Mission Impossible, Tom Cruise non risponde sui Dazi. Ecco cosa ha detto l’attore di Hollywood

Mission Impossible, Tom Cruise non risponde sui Dazi. Ecco cosa ha detto l’attore di Hollywood Photo Credit: agenziafotogramma.it


L’ultima pellicola con Ethan Hunt arriverà nei cinema il prossimo 22 maggio, prima di un passaggio al Festival di Cannes

Tom Cruise si prepara ad una nuova “Missione Impossibile". In questi giorni è partito il tour promozionale del nuovo film della saga action più famosa degli ultimi anni, che approderà anche sulla Croisette al prossimo Festival del Cinema di Cannes.

“Mission Impossible: The Final Reckoning” avrà il compito di chiudere la storia di Ethan Hunt, iniziata quasi 30 anni fa con il primo film diretto da Brian De Palma.

La nuova pellicola arriverà nelle sale il prossimo 22 maggio e dovrà vedersela con il nuovo titolo live action della Disney “Lilo & Stitch".

Entrambi potrebbero regalare agli esercenti dei numeri record che segnerebbero addirittura la storia.

COSA NE PENSA TOM CRUISE SUI DAZI?

Il divo di Hollywood è stato a Seoul assieme al regista Christopher McQuarrie per lanciare il film e rispondere alle domande di alcuni giornalisti che hanno avuto la fortuna di vedere la pellicola in anteprima. Ma non tutti i quesiti erano su Mission Impossible. Tuttavia, quando un giornalista gli ha chiesto dei dazi proposti dal presidente Donald Trump sui film girati al di fuori degli Stati Uniti e in che misura ne sarebbero stati interessati il film girato in tutto il mondo.
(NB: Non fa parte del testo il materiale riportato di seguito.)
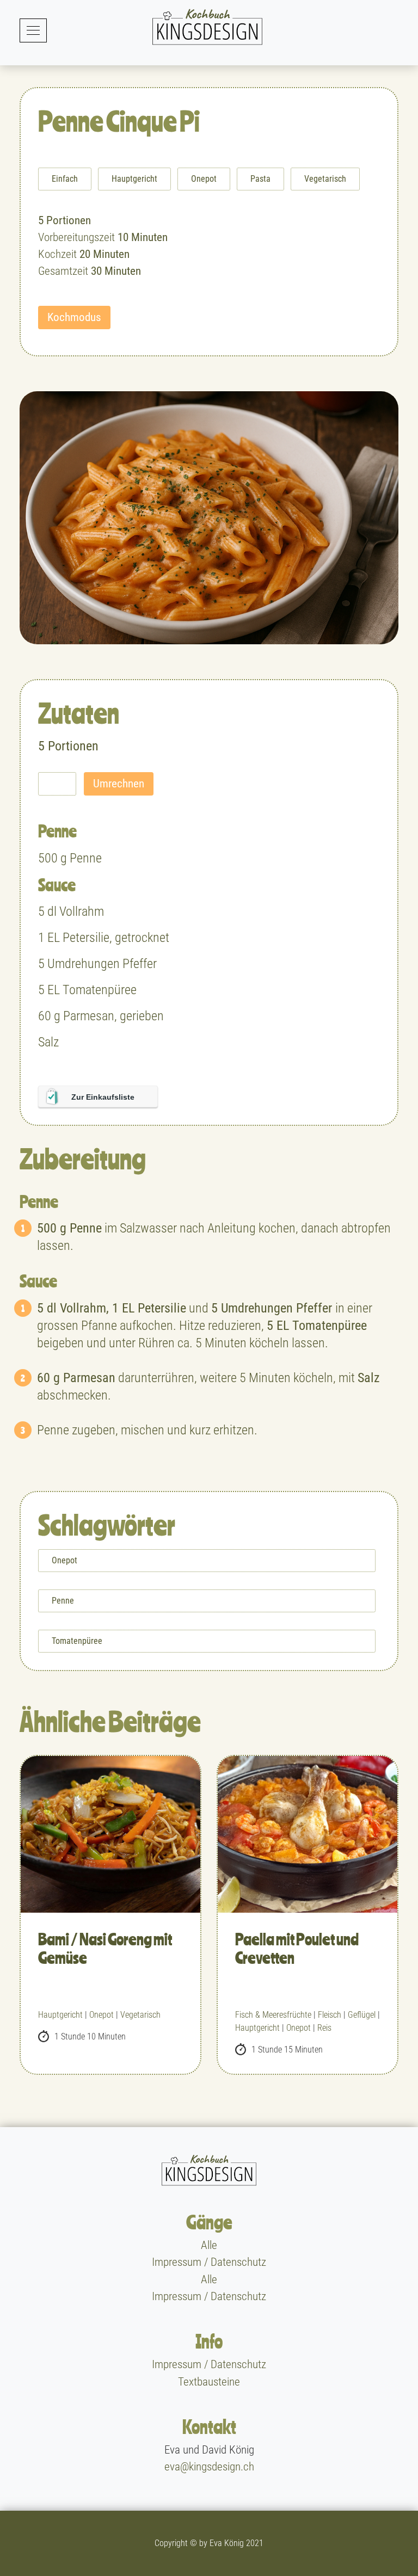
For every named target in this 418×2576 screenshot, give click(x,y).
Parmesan (88, 1016)
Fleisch (329, 2015)
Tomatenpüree (100, 989)
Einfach (65, 179)
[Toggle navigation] (33, 30)
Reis (324, 2028)
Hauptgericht (134, 179)
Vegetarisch (325, 179)
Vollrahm (81, 911)
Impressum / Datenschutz (209, 2262)
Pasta (260, 179)
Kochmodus (74, 317)
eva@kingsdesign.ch (209, 2467)
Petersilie (86, 937)
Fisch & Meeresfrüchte (273, 2015)
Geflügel (362, 2015)
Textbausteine (209, 2381)
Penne (86, 858)
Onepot (204, 179)
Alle (209, 2245)
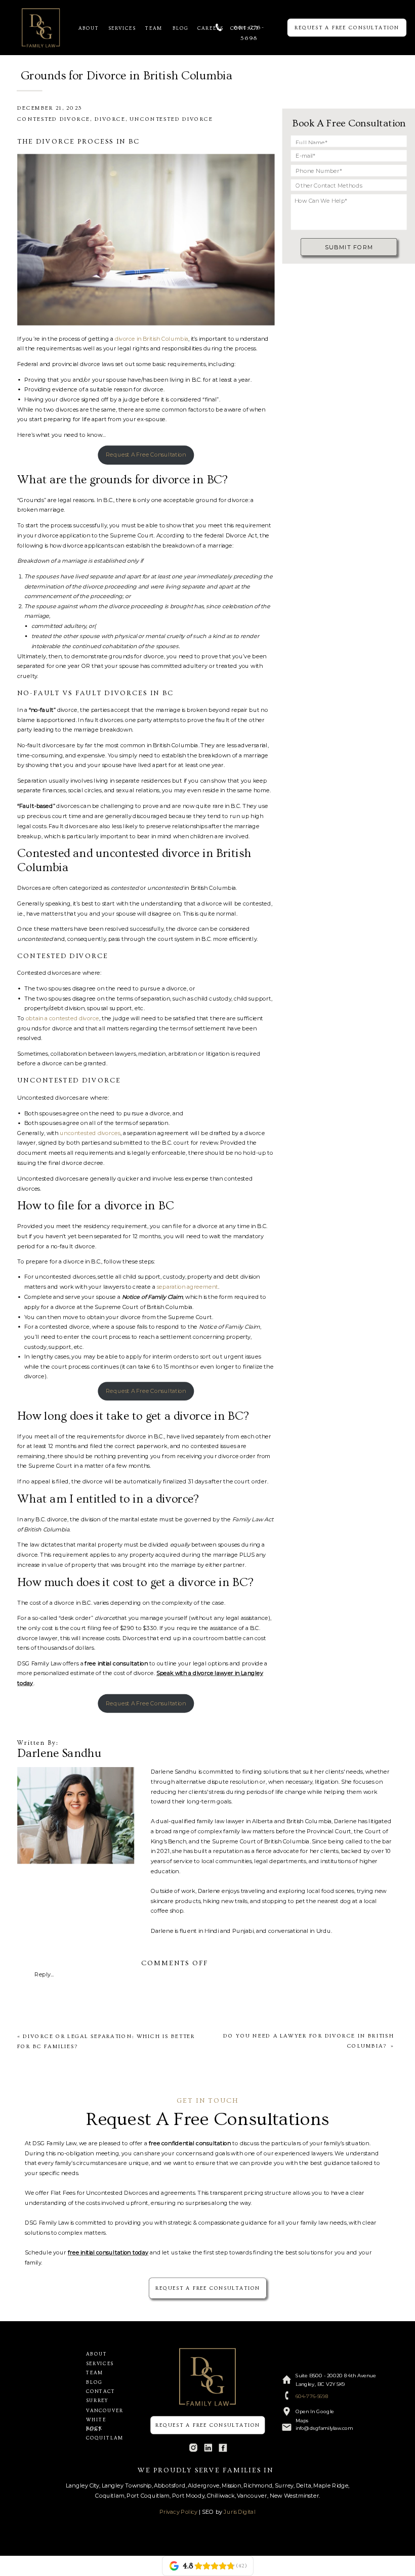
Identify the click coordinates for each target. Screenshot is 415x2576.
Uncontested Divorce (171, 119)
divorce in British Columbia (151, 338)
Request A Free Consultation (146, 454)
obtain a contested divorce (63, 1018)
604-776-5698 (312, 2396)
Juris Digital (240, 2512)
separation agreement (188, 1287)
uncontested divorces (90, 1132)
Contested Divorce (53, 119)
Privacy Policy (178, 2512)
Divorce (110, 119)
"Vorrei porre questa domanda a chiunque abbia voglia di rispondere. Ho visto questo film e ho notato che è stato girato in molte località diverse in tutto il mondo, inclusa l'Africa", ha detto il giornalista, secondo un interprete sul palco. "Certo, siamo tutti a conoscenza dei dazi che il presidente Trump ha imposto alle produzioni e ai film esteri. Quindi, questo film in particolare è soggetto a quei dazi? E quanto del film è stato girato all'estero?" Cruise ha risposto, dicendo al moderatore, fuori microfono: "Preferiremmo rispondere a domande sul film. Grazie".

Il moderatore ha detto di ritenere che fosse una "risposta corretta" e ha suggerito di passare a un'altra domanda.

TRUMP SE LA PRENDE ANCHE CON HOLLYWOOD

Qualche giorno fa infatti la politica economica del presidente Trump aveva colpito anche la fabbrica dei sogni di Hollywood. Un post sui social aveva infiammato il dibattito e creato timori sulle colline di Los Angeles. “L’industria cinematografica americana sta morendo molto velocemente. Altri Paesi stanno offrendo ogni sorta di incentivi per attirare i nostri registi e studi cinematografici lontano dagli Stati Uniti. Hollywood e molte altre aree degli Stati Uniti sono devastate.

Questo è uno sforzo concertato da parte di altre nazioni e, quindi, una minaccia per la sicurezza nazionale. È, oltre a tutto il resto, un messaggio e una propaganda! Pertanto, autorizzo il Dipartimento del Commercio e il Rappresentante per il Commercio degli Stati Uniti ad avviare immediatamente il processo per l’istituzione di una tariffa del 100% su tutti i film che arrivano nel nostro Paese e che sono prodotti in paesi stranieri. Vogliamo quelli realizzati in America, di nuovo!” Queste le parole del tycoon.

Mentre si guarda con ottimismo alle prossime uscite cinematografiche, tra cui proprio il Mission Impossible di Tom Cruise, Hollywood dovrà fare i conti anche con le politiche di Trump che potrebbero essere l’ennesimo colpo all’industria del cinema Americano.